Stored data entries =
^^^^^^^^^^^^^^^^

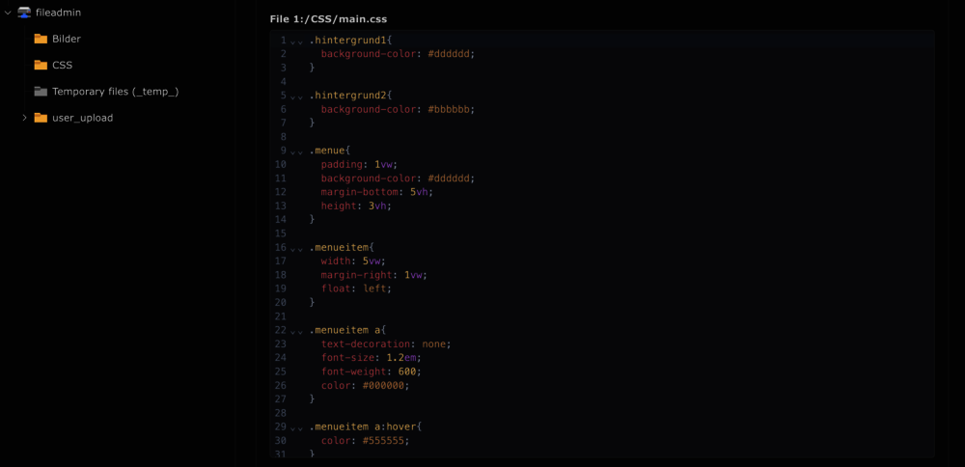Image resolution: width=965 pixels, height=467 pixels.
Task: Click line number 12 in gutter
Action: pos(280,192)
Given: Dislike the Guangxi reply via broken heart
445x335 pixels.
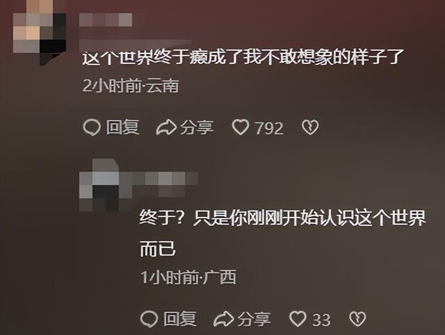Looking at the screenshot, I should pyautogui.click(x=357, y=318).
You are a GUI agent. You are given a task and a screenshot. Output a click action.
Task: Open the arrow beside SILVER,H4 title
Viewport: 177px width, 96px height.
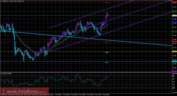point(1,1)
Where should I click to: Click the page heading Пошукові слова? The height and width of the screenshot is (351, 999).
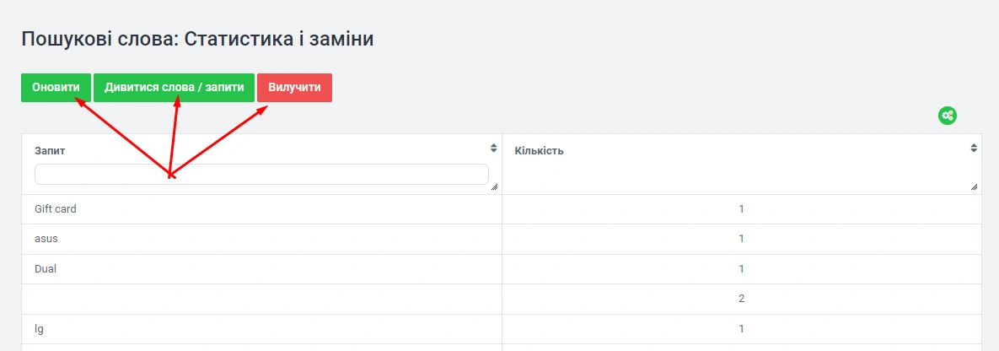[x=196, y=39]
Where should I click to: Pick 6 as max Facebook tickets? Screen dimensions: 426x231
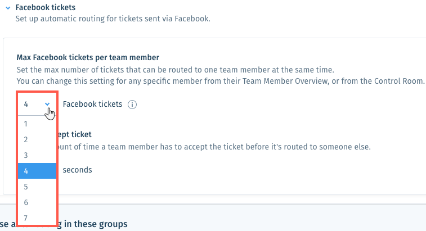click(x=37, y=202)
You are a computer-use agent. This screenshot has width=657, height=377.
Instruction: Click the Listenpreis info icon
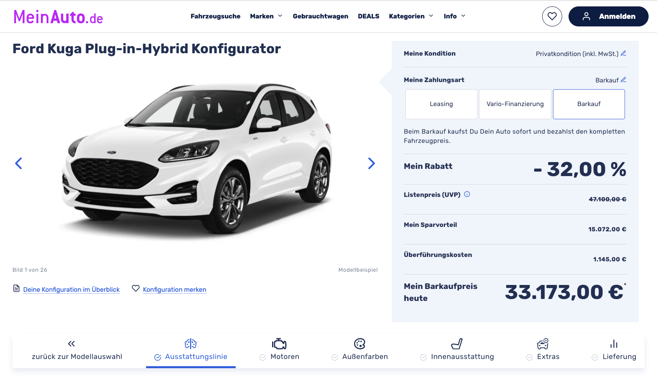point(467,195)
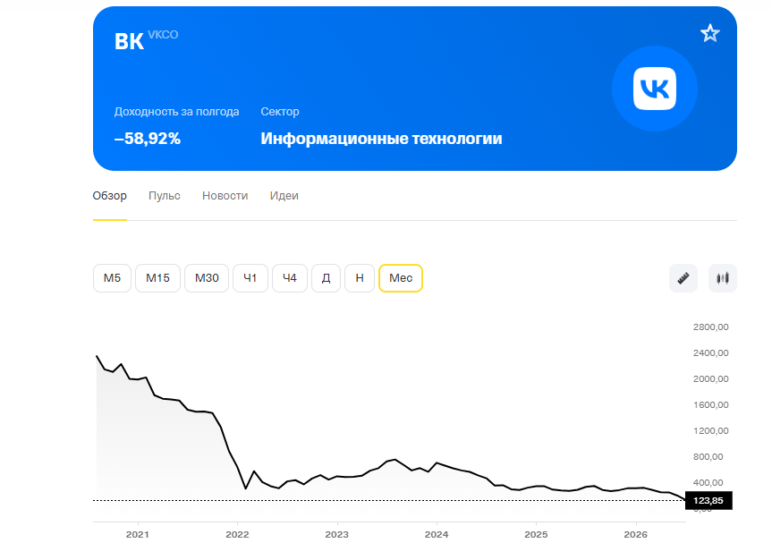Switch chart to Ч1 interval
This screenshot has width=772, height=560.
[250, 278]
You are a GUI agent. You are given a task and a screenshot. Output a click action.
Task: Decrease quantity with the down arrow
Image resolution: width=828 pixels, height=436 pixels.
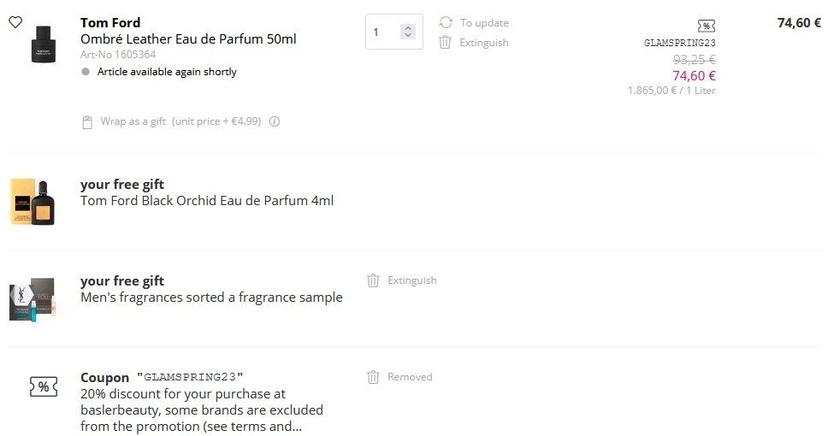tap(408, 37)
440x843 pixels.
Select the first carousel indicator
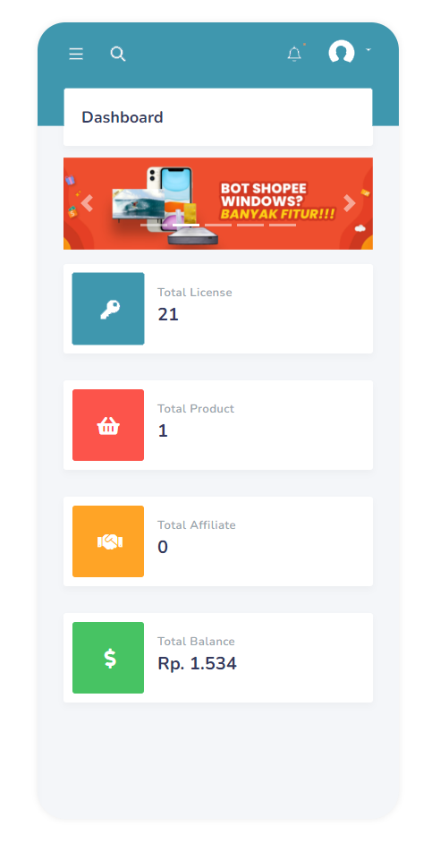(x=154, y=225)
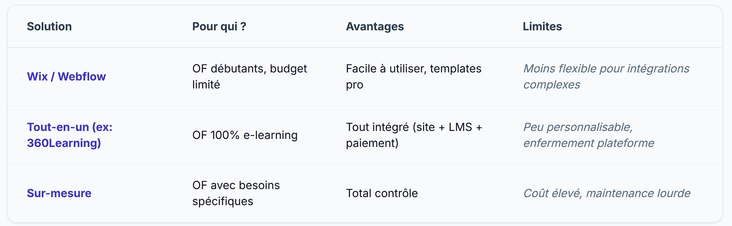732x226 pixels.
Task: Select the OF avec besoins spécifiques cell
Action: coord(236,193)
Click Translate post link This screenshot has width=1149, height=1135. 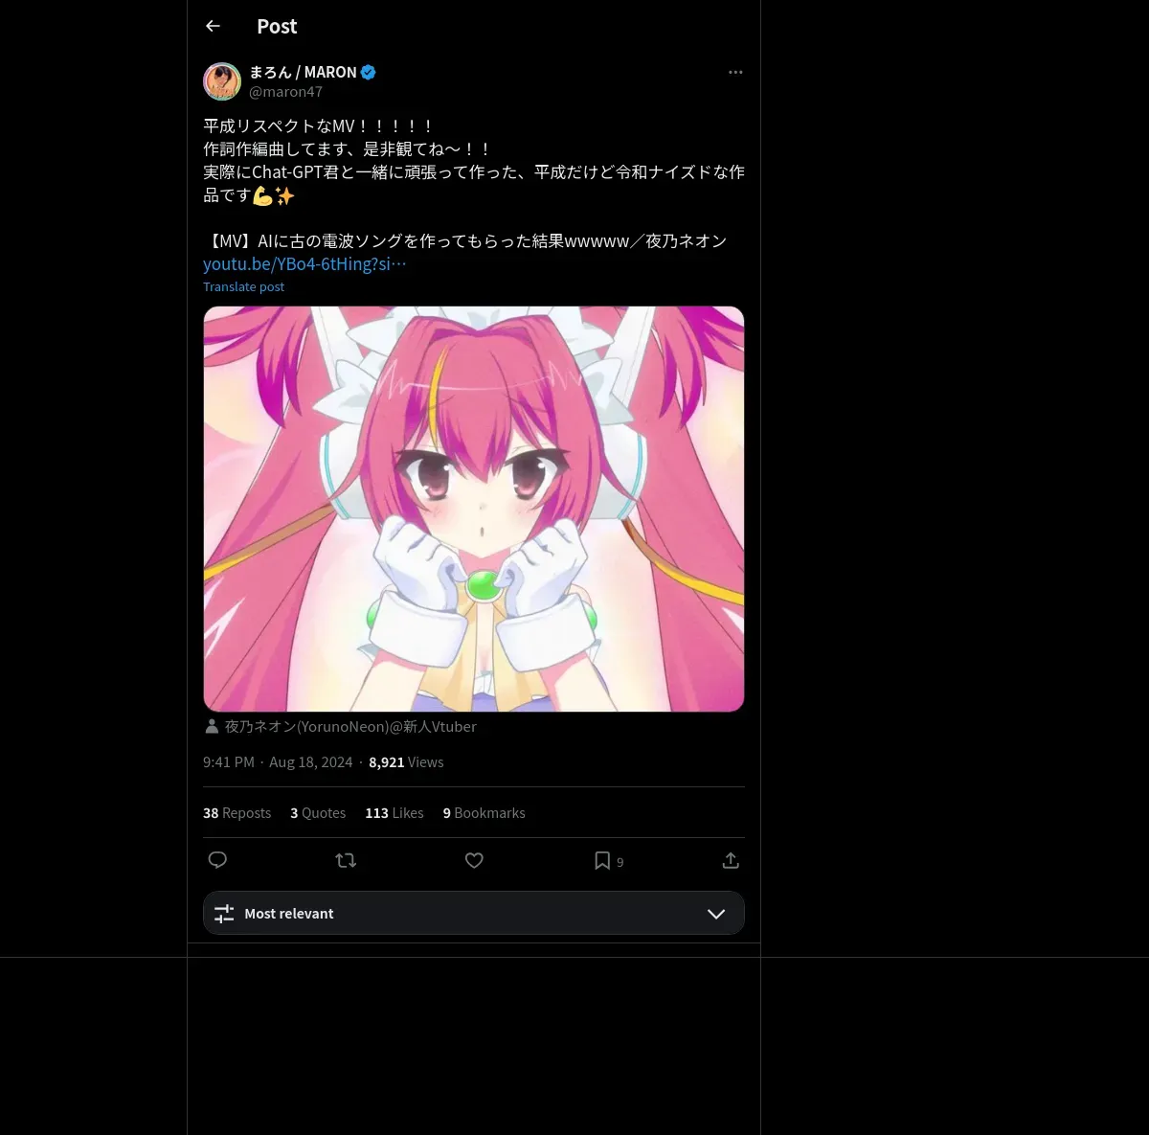pos(243,287)
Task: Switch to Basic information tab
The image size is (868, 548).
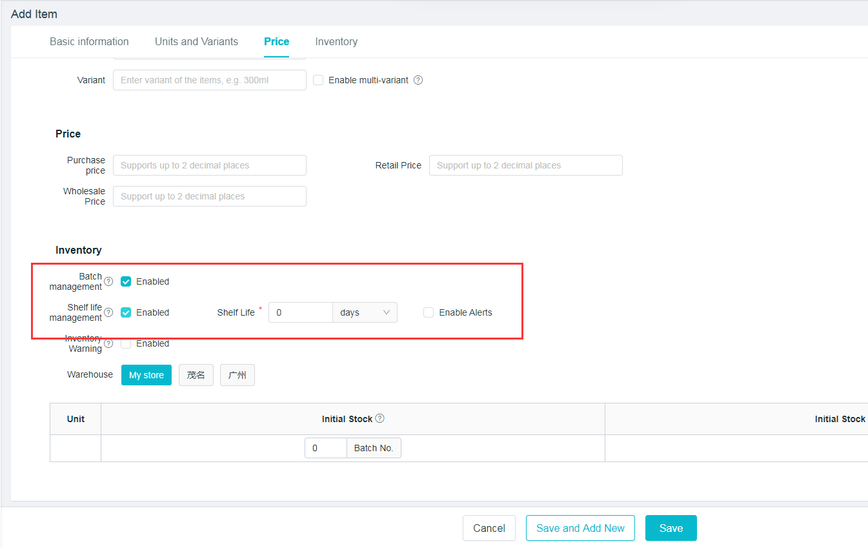Action: click(89, 41)
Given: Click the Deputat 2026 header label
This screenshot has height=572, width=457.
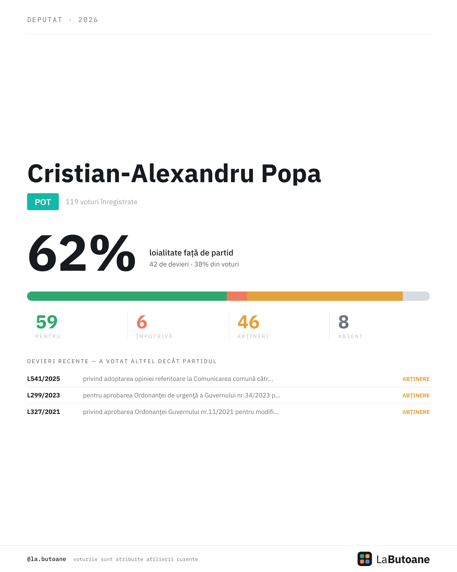Looking at the screenshot, I should tap(63, 20).
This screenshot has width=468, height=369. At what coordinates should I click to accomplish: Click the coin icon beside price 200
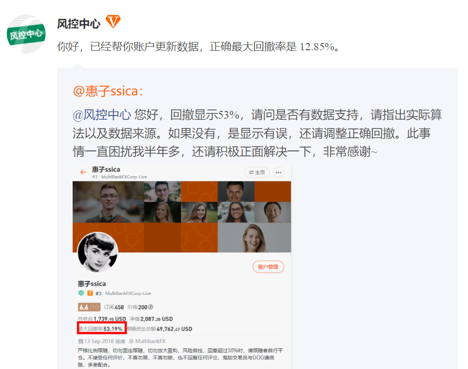151,307
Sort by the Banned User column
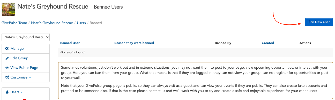335x100 pixels. pos(70,43)
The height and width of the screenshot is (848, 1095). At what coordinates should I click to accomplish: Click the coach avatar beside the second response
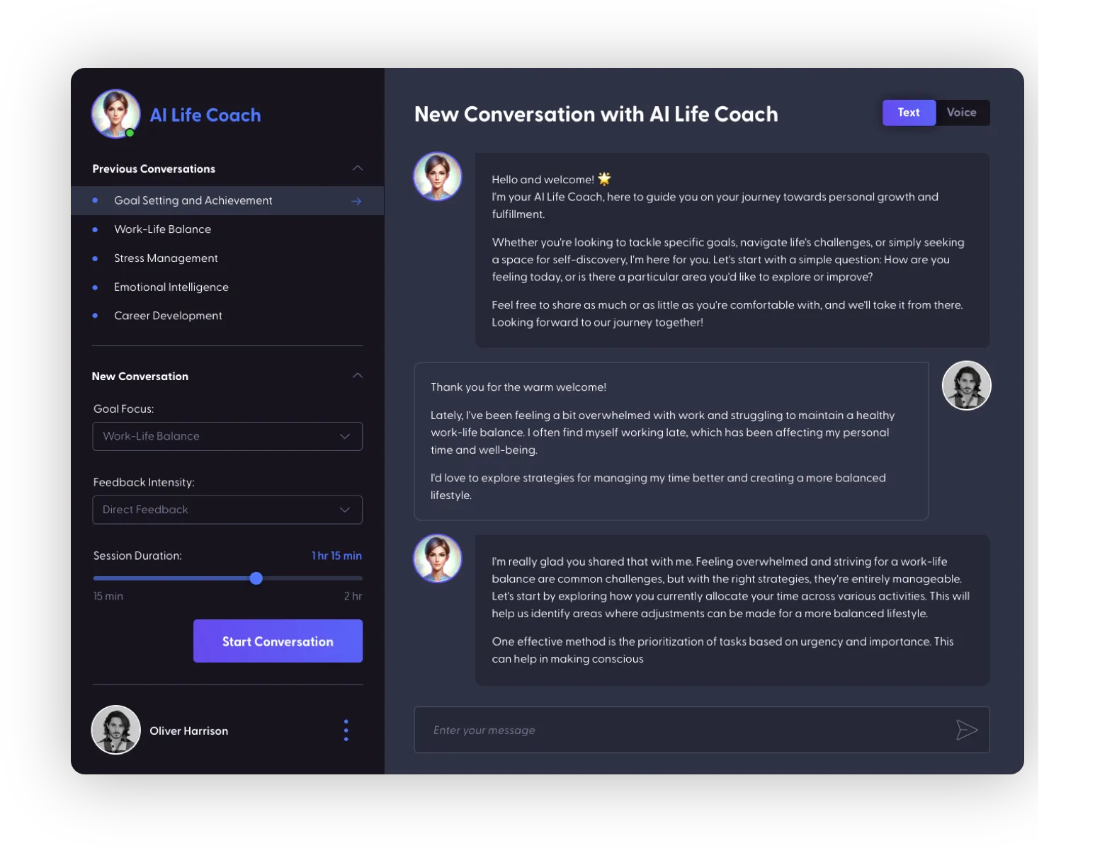click(x=438, y=558)
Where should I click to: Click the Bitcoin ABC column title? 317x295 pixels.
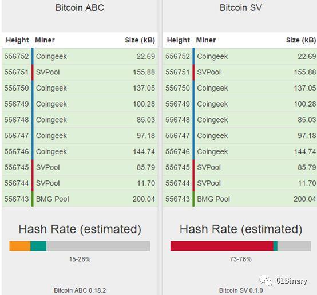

^^^^^^^^^^^^^^^^

Assigned task =
Pull every line containing "title" from the data.

Solved exercise =
Task: Open the arrow beside SILVER,H4 title
Where should I click to: Click the Bitcoin ABC column title? 317x295 pixels.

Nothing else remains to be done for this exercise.